— ABOUT THIS TASK —
Transcribe every entry precisely, omitting nothing.

[Saved data entries]
——

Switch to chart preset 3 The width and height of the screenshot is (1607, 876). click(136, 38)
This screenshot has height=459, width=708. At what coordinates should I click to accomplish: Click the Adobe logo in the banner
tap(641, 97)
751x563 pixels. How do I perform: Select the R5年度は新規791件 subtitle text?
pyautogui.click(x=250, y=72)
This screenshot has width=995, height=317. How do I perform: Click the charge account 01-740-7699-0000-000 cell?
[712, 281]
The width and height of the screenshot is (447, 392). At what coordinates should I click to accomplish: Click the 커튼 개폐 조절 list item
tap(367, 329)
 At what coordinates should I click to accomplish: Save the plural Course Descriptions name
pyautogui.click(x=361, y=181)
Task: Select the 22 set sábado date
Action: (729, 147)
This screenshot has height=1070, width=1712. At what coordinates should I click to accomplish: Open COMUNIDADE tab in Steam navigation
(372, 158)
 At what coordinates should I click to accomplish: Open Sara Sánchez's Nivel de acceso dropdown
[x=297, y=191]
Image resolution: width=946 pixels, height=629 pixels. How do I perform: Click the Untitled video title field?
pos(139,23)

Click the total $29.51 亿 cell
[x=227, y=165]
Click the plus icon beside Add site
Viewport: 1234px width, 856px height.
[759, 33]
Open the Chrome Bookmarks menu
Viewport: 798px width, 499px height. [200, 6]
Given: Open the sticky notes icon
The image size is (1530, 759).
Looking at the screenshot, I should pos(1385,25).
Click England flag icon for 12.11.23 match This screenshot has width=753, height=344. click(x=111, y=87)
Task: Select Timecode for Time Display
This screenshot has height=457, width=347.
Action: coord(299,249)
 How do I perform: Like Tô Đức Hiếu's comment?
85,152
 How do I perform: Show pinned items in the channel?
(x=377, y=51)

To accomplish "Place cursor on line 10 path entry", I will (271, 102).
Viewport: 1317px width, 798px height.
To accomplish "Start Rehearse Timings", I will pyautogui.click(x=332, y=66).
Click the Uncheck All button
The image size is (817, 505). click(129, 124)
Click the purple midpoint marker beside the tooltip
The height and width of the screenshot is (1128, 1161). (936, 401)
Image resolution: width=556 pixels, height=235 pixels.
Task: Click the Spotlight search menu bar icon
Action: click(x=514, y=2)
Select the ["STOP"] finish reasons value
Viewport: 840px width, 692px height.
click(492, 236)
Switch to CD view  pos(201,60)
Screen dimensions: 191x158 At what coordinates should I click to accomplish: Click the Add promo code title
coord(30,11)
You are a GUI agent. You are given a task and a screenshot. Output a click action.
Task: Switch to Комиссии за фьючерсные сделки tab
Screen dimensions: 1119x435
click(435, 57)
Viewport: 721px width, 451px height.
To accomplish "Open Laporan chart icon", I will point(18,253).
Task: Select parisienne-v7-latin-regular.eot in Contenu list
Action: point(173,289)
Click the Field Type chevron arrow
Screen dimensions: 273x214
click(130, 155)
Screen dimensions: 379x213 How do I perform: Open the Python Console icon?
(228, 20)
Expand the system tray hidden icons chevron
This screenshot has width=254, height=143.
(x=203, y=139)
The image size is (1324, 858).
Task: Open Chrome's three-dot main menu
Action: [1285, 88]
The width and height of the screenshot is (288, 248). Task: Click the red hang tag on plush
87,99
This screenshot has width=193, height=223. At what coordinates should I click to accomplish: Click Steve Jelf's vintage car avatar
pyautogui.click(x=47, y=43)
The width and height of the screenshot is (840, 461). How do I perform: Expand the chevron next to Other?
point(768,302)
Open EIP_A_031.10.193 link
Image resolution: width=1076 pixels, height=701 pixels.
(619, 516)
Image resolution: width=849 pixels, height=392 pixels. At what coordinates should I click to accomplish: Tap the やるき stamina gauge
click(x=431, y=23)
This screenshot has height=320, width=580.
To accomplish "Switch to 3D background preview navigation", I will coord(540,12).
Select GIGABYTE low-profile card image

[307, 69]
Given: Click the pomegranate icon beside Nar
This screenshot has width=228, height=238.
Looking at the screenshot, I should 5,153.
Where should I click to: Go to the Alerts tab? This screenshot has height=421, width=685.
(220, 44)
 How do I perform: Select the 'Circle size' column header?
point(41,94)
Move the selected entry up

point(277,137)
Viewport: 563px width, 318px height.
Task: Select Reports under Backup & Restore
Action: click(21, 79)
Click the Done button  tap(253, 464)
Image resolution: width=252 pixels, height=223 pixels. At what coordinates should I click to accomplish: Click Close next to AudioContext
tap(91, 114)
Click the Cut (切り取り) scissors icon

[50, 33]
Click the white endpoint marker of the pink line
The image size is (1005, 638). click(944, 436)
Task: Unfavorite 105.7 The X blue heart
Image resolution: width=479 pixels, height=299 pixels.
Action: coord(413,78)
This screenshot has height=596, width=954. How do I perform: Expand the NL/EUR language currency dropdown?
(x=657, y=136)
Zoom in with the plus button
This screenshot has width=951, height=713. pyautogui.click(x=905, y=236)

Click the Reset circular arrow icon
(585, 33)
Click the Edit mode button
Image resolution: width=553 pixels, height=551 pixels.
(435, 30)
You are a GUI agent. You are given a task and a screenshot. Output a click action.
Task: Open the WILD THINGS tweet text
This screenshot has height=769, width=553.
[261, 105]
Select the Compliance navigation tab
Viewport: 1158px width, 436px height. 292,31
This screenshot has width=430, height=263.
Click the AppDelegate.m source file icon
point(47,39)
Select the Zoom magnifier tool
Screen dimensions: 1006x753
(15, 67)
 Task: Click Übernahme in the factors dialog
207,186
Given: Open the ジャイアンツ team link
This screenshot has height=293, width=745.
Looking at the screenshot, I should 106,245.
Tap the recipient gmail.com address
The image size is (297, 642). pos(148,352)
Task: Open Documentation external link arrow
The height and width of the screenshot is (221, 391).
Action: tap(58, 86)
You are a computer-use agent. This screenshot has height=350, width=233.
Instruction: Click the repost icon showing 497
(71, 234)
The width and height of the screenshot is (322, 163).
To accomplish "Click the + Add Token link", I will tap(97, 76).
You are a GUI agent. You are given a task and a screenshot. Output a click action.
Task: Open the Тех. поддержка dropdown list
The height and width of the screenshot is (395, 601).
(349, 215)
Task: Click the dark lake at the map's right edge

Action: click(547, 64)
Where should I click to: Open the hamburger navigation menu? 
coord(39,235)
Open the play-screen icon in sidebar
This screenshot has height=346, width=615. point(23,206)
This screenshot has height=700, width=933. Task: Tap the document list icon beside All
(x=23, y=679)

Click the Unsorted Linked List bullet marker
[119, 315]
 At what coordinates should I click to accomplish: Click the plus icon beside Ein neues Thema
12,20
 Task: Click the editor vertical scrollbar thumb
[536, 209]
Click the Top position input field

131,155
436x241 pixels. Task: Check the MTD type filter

——

— ANSWER TO THIS PROBLEM —
Switch to chart preset 3 The width and height of the screenshot is (1607, 876). click(136, 38)
This screenshot has height=459, width=708. At what coordinates should I click to accomplish: Click the Adobe logo in the banner
tap(641, 97)
751x563 pixels. How do I perform: Select the R5年度は新規791件 subtitle text?
pyautogui.click(x=250, y=72)
This screenshot has width=995, height=317. How do I perform: Click the charge account 01-740-7699-0000-000 cell?
[712, 281]
The width and height of the screenshot is (447, 392). At what coordinates should I click to accomplish: Click the 커튼 개폐 조절 list item
tap(367, 329)
 At what coordinates should I click to accomplish: Save the plural Course Descriptions name
pyautogui.click(x=361, y=181)
Task: Select the 22 set sábado date
Action: (729, 147)
This screenshot has height=1070, width=1712. At what coordinates should I click to accomplish: Open COMUNIDADE tab in Steam navigation
(372, 158)
 At what coordinates should I click to accomplish: Open Sara Sánchez's Nivel de acceso dropdown
[x=297, y=191]
Image resolution: width=946 pixels, height=629 pixels. How do I perform: Click the Untitled video title field?
pos(139,23)

Click the total $29.51 亿 cell
[x=227, y=165]
Click the plus icon beside Add site
Viewport: 1234px width, 856px height.
[759, 33]
Open the Chrome Bookmarks menu
Viewport: 798px width, 499px height. [200, 6]
Given: Open the sticky notes icon
The image size is (1530, 759).
Looking at the screenshot, I should pos(1385,25).
Click England flag icon for 12.11.23 match This screenshot has width=753, height=344. click(x=111, y=87)
Task: Select Timecode for Time Display
This screenshot has height=457, width=347.
Action: coord(299,249)
 How do I perform: Like Tô Đức Hiếu's comment?
85,152
 How do I perform: Show pinned items in the channel?
(x=377, y=51)

To accomplish "Place cursor on line 10 path entry", I will (271, 102).
Viewport: 1317px width, 798px height.
To accomplish "Start Rehearse Timings", I will pyautogui.click(x=332, y=66).
Click the Uncheck All button
The image size is (817, 505). click(129, 124)
Click the purple midpoint marker beside the tooltip
The height and width of the screenshot is (1128, 1161). (936, 401)
Image resolution: width=556 pixels, height=235 pixels.
Task: Click the Spotlight search menu bar icon
Action: click(x=514, y=2)
Select the ["STOP"] finish reasons value
Viewport: 840px width, 692px height.
click(492, 236)
Switch to CD view  pos(201,60)
Screen dimensions: 191x158 At what coordinates should I click to accomplish: Click the Add promo code title
coord(30,11)
You are a GUI agent. You are given a task and a screenshot. Output a click action.
Task: Switch to Комиссии за фьючерсные сделки tab
Screen dimensions: 1119x435
click(435, 57)
Viewport: 721px width, 451px height.
To accomplish "Open Laporan chart icon", I will point(18,253).
Task: Select parisienne-v7-latin-regular.eot in Contenu list
Action: point(173,289)
Click the Field Type chevron arrow
Screen dimensions: 273x214
click(130, 155)
Screen dimensions: 379x213 How do I perform: Open the Python Console icon?
(228, 20)
Expand the system tray hidden icons chevron
This screenshot has width=254, height=143.
(x=203, y=139)
The image size is (1324, 858).
Task: Open Chrome's three-dot main menu
Action: [1285, 88]
The width and height of the screenshot is (288, 248). Task: Click the red hang tag on plush
87,99
This screenshot has width=193, height=223. At what coordinates should I click to accomplish: Click Steve Jelf's vintage car avatar
pyautogui.click(x=47, y=43)
The width and height of the screenshot is (840, 461). How do I perform: Expand the chevron next to Other?
point(768,302)
Open EIP_A_031.10.193 link
Image resolution: width=1076 pixels, height=701 pixels.
(619, 516)
Image resolution: width=849 pixels, height=392 pixels. At what coordinates should I click to accomplish: Tap the やるき stamina gauge
click(x=431, y=23)
This screenshot has height=320, width=580.
To accomplish "Switch to 3D background preview navigation", I will coord(540,12).
Select GIGABYTE low-profile card image

[307, 69]
Given: Click the pomegranate icon beside Nar
This screenshot has width=228, height=238.
Looking at the screenshot, I should 5,153.
Where should I click to: Go to the Alerts tab? This screenshot has height=421, width=685.
(220, 44)
 How do I perform: Select the 'Circle size' column header?
point(41,94)
Move the selected entry up

point(277,137)
Viewport: 563px width, 318px height.
Task: Select Reports under Backup & Restore
Action: click(21, 79)
Click the Done button  tap(253, 464)
Image resolution: width=252 pixels, height=223 pixels. At what coordinates should I click to accomplish: Click Close next to AudioContext
tap(91, 114)
Click the Cut (切り取り) scissors icon

[50, 33]
Click the white endpoint marker of the pink line
The image size is (1005, 638). click(944, 436)
Task: Unfavorite 105.7 The X blue heart
Image resolution: width=479 pixels, height=299 pixels.
Action: coord(413,78)
This screenshot has height=596, width=954. How do I perform: Expand the NL/EUR language currency dropdown?
(x=657, y=136)
Zoom in with the plus button
This screenshot has width=951, height=713. pyautogui.click(x=905, y=236)

Click the Reset circular arrow icon
(585, 33)
Click the Edit mode button
Image resolution: width=553 pixels, height=551 pixels.
(435, 30)
You are a GUI agent. You are given a task and a screenshot. Output a click action.
Task: Open the WILD THINGS tweet text
This screenshot has height=769, width=553.
[261, 105]
Select the Compliance navigation tab
Viewport: 1158px width, 436px height. 292,31
This screenshot has width=430, height=263.
Click the AppDelegate.m source file icon
point(47,39)
Select the Zoom magnifier tool
Screen dimensions: 1006x753
(15, 67)
 Task: Click Übernahme in the factors dialog
207,186
Given: Open the ジャイアンツ team link
This screenshot has height=293, width=745.
Looking at the screenshot, I should 106,245.
Tap the recipient gmail.com address
The image size is (297, 642). pos(148,352)
Task: Open Documentation external link arrow
The height and width of the screenshot is (221, 391).
Action: tap(58, 86)
You are a computer-use agent. This screenshot has height=350, width=233.
Instruction: Click the repost icon showing 497
(71, 234)
The width and height of the screenshot is (322, 163).
To accomplish "Click the + Add Token link", I will tap(97, 76).
You are a GUI agent. You are given a task and a screenshot. Output a click action.
Task: Open the Тех. поддержка dropdown list
The height and width of the screenshot is (395, 601).
(349, 215)
Task: Click the dark lake at the map's right edge

Action: click(547, 64)
Where should I click to: Open the hamburger navigation menu? 
coord(39,235)
Open the play-screen icon in sidebar
This screenshot has height=346, width=615. point(23,206)
This screenshot has height=700, width=933. Task: Tap the document list icon beside All
(x=23, y=679)

Click the Unsorted Linked List bullet marker
[119, 315]
 At what coordinates should I click to accomplish: Click the plus icon beside Ein neues Thema
12,20
 Task: Click the editor vertical scrollbar thumb
[536, 209]
Click the Top position input field

131,155
436x241 pixels. Task: Check the MTD type filter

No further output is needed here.